Or on the economic basis of social partnership

Today, we are witness to the ruinous effect of the employers’ victory over their workers and the “victory” of state interests over those of civil society. The result is that some 80% of the population is living below the poverty line, mass unemployment, wage already becoming regarded as standard practice, enterprises going bankrupt for want of effective demand for their products, the shadow economy, and soaring crime.
Meanwhile, the Constitution defines Ukraine as a democratic social stated ruled by law, thus placing legality, democracy, and social justice among the top priorities. Thus the President as official guarantor of the Constitution and the rest of the political leadership must exert serious efforts to translate these declared values into reality. This is important today the more so that the Ukrainian society is being further stratified, divided into rich and poor.
The propertied class appeared amazingly quickly, people capable of holding onto considerable property. It should be noted that the process of property formation was activated not as the result of highly productive labor and lawful business activity, as is common practice in the developed countries, but as the result of a simple redistribution of public property carried out for the benefit of a small group of individuals mostly representing the shadow economy and criminal capital. It is safe to assume today that the rich and the poor in Ukraine are divided by an abyss and the divergence in the interests of both strata practically irreconcilable.
In my view, in order to alleviate social tensions and start building a society without conflict we have to utilize the experience of the economically advanced countries where the income ratio of 20% of the richest and 20% of the most impoverished constitutes 8.9 in the United States, 5.7 in Germany, and 4.3 in Japan, compared to 30 in Ukraine. Experience shows that the lower the difference in incomes, the higher the living standard, and the easier to settle any such conflicts as may arise between these social groups.

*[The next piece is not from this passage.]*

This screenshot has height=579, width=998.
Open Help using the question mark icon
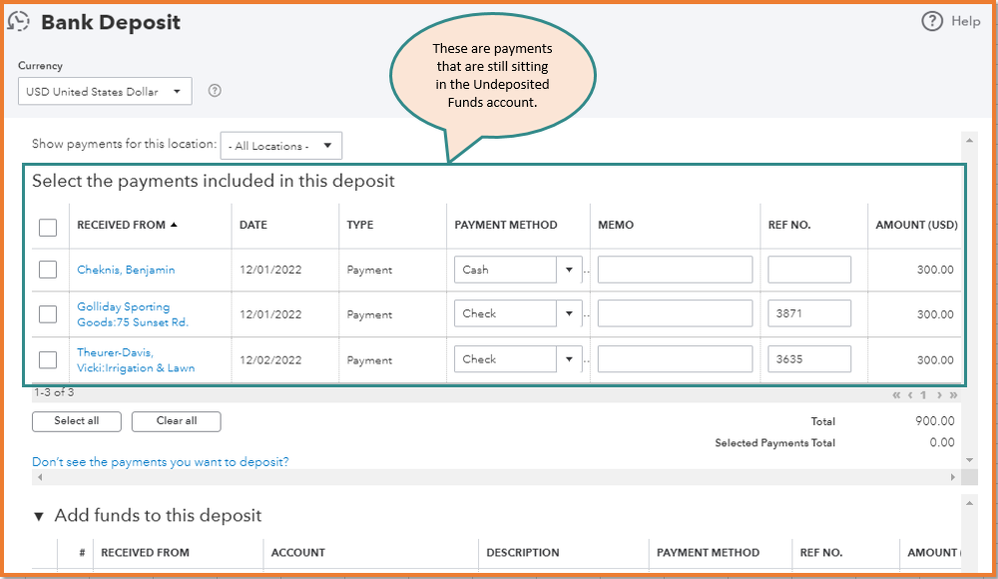[x=930, y=21]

Social partnership is a general purpose vehicle making it possible to regulate the income ratio in accordance with European standards, ease social tensions, and lay the foundations of effective cooperation.
Social partnership between employers and employees is no platonic love; rather a balance of economic interests clearly pointing to the law of the unity and conflict of opposites. The issue is that the employer is interested in maximizing profits and the employee in getting the highest possible pay. From this flows the inevitable conflict of employer and employee interests. Under the circumstances, a ruinous confrontation or victory of either of the parties means that both parties stand to lose. The employer goes bankrupt, and the worker loses his job. This makes it crucial to understand the need to steer a middle course making possible a balance of the economic interests of employer and employee. Annually, labor unions and employers’ representatives conduct talks sharply debating wages and salaries, working hours, and work conditions.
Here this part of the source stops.